» Exercise requirements: Reproduce the recorded data below, substituting "interface agent" for every occurrence of "GUI agent" and keeping everything else unchanged. Omit the pictures from your answer.

Recorded data
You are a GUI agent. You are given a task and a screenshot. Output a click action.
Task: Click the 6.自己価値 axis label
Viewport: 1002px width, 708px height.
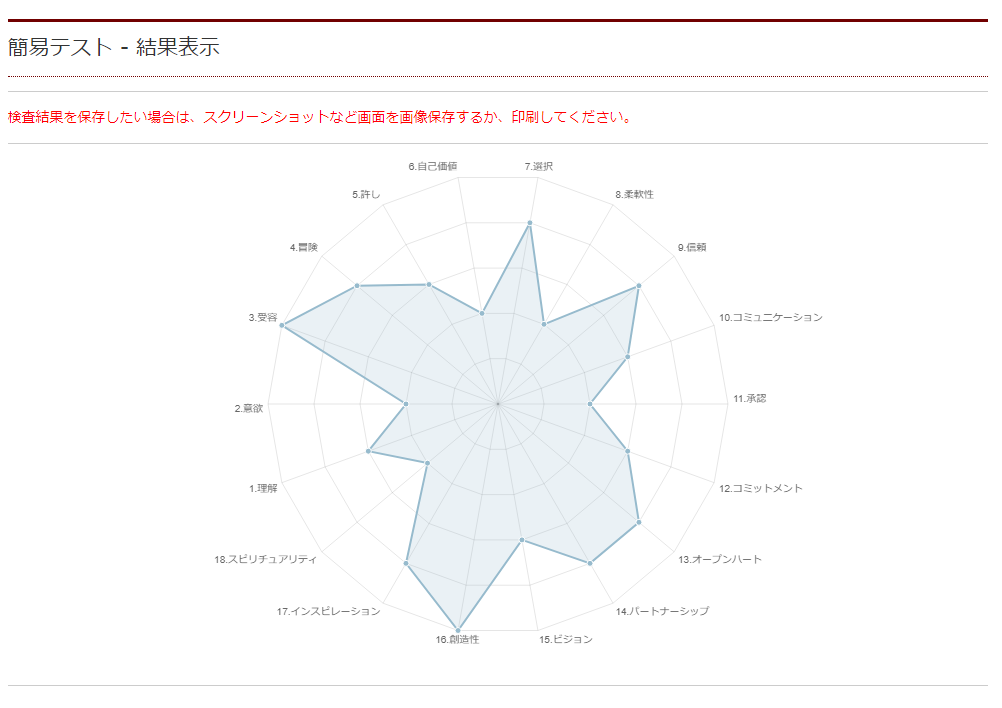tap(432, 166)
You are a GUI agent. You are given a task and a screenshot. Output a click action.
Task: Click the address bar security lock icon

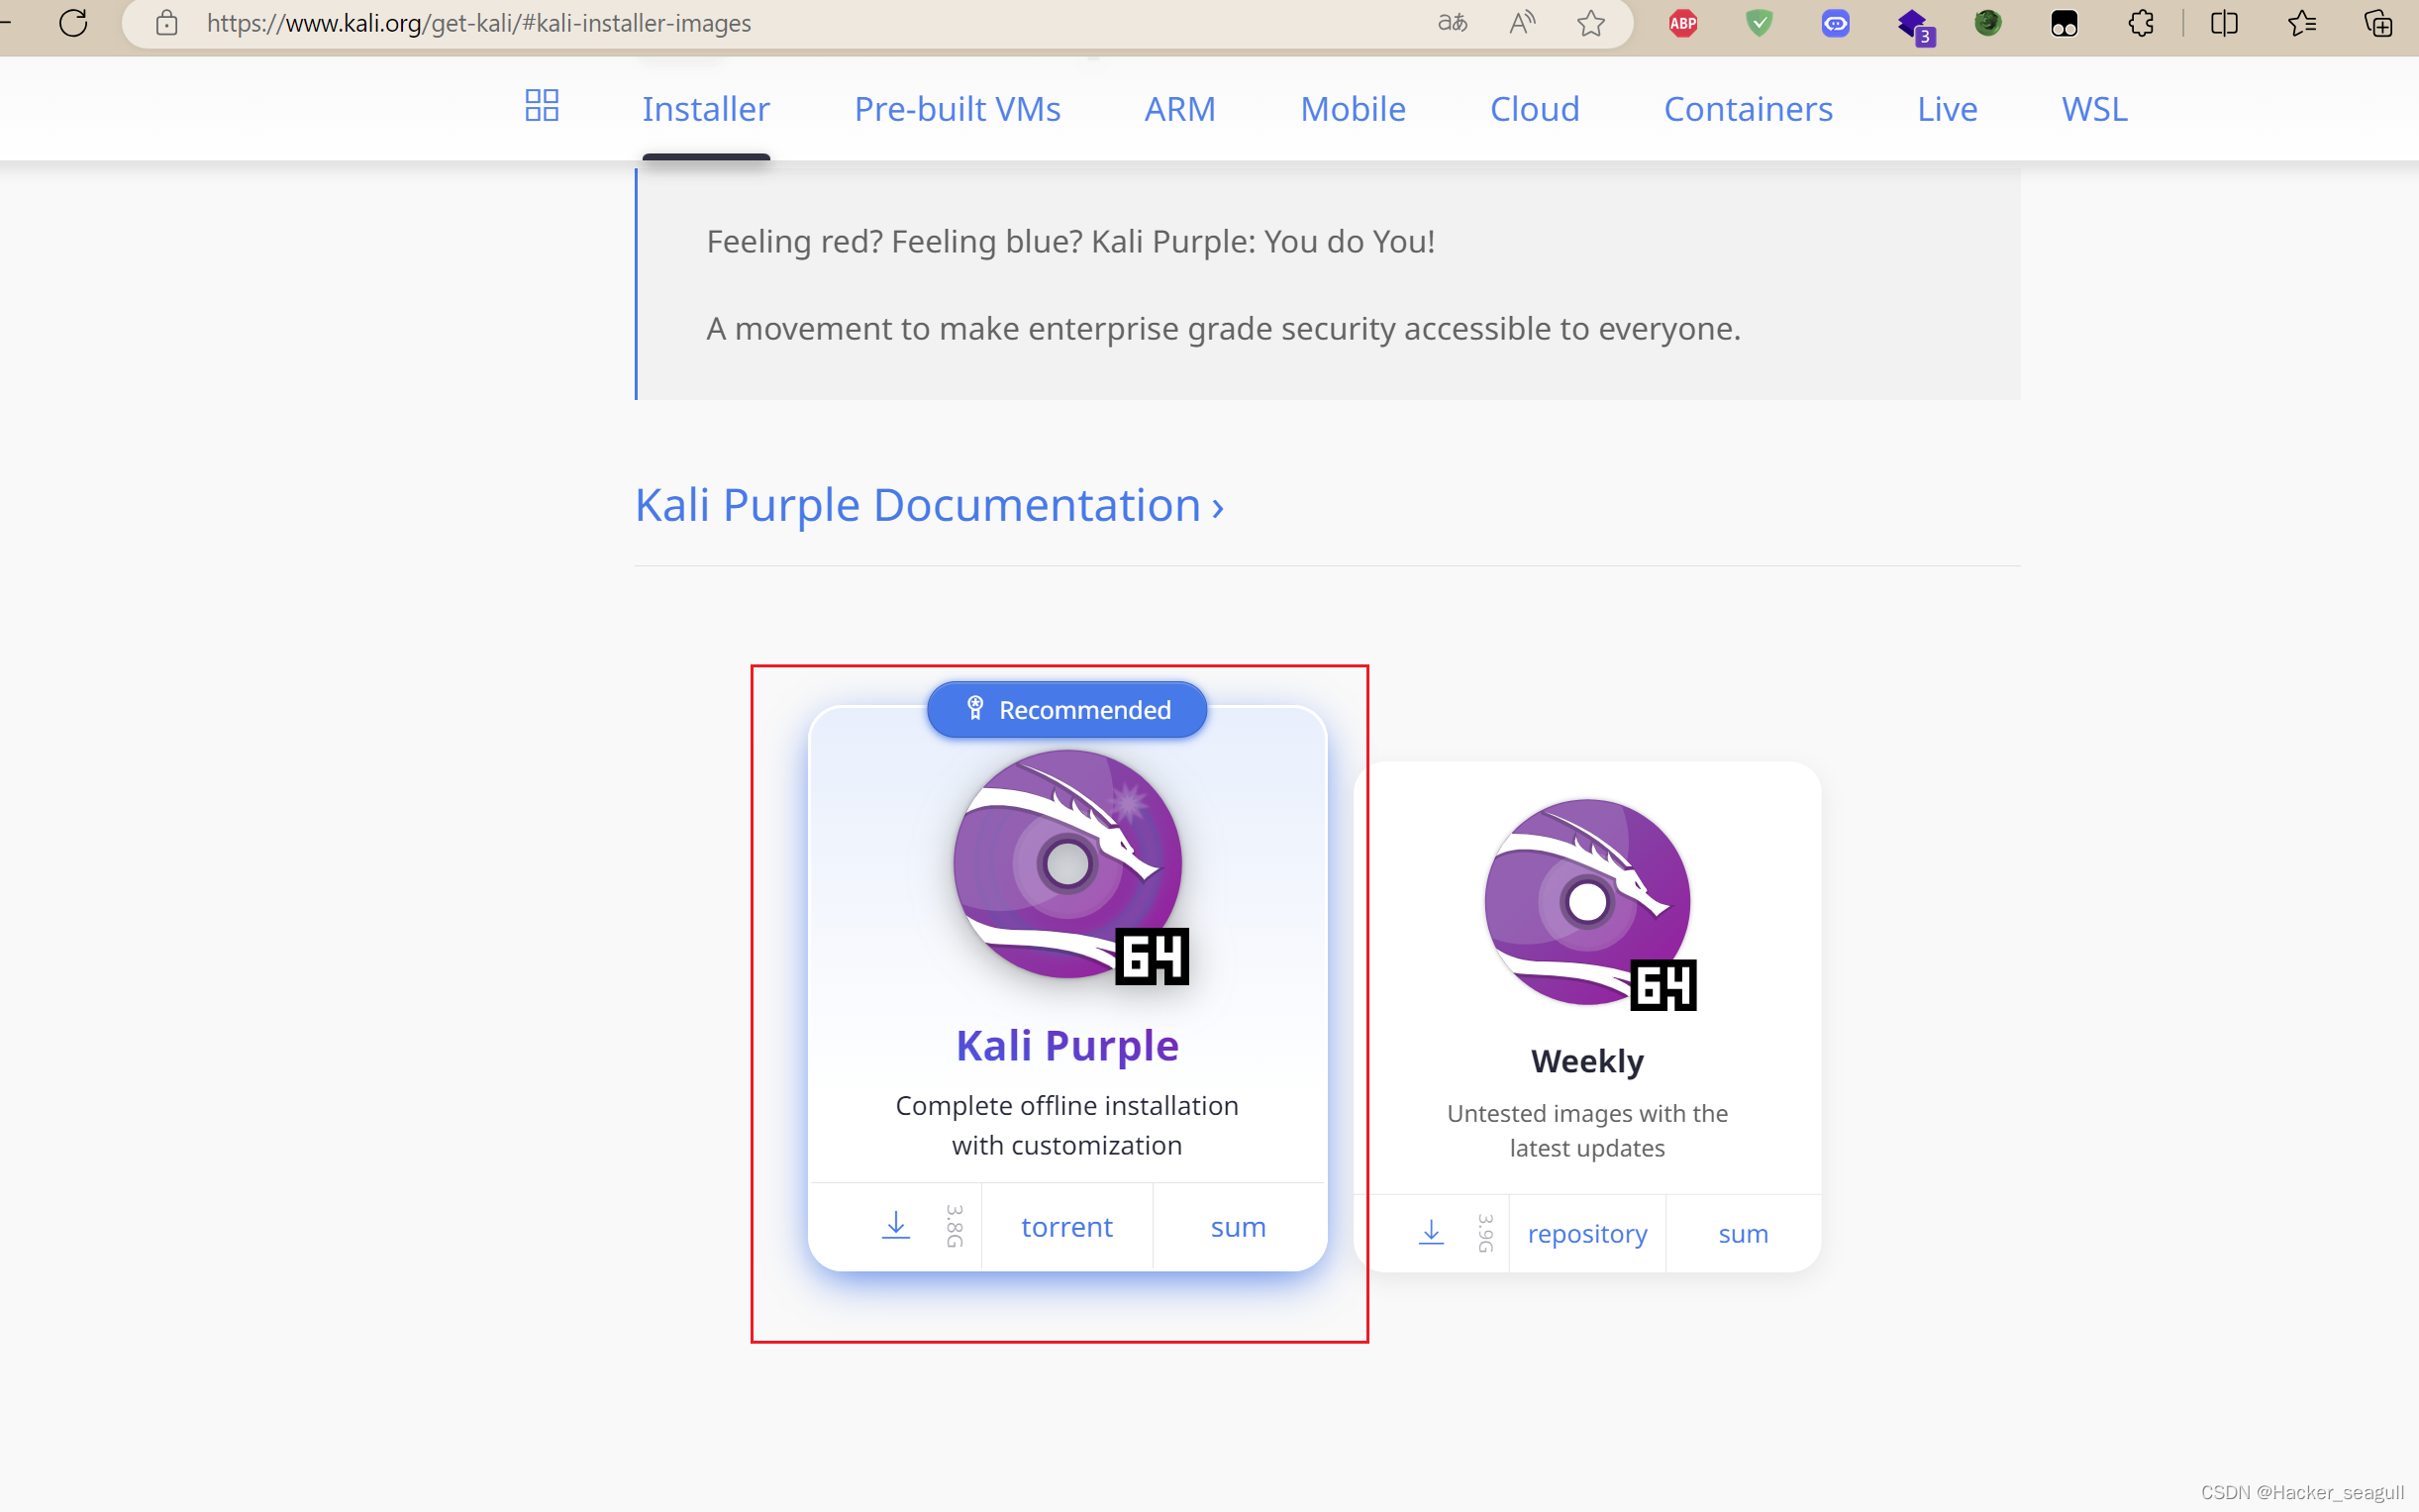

» Answer to the task:
You are a interface agent. You are given a task and a screenshot. Output a click action.
Task: Click the 6.自己価値 axis label
Viewport: 1002px width, 708px height.
tap(432, 166)
You are a interface agent. You are given a task and a screenshot. Output a click action.
Task: Click the address bar security lock icon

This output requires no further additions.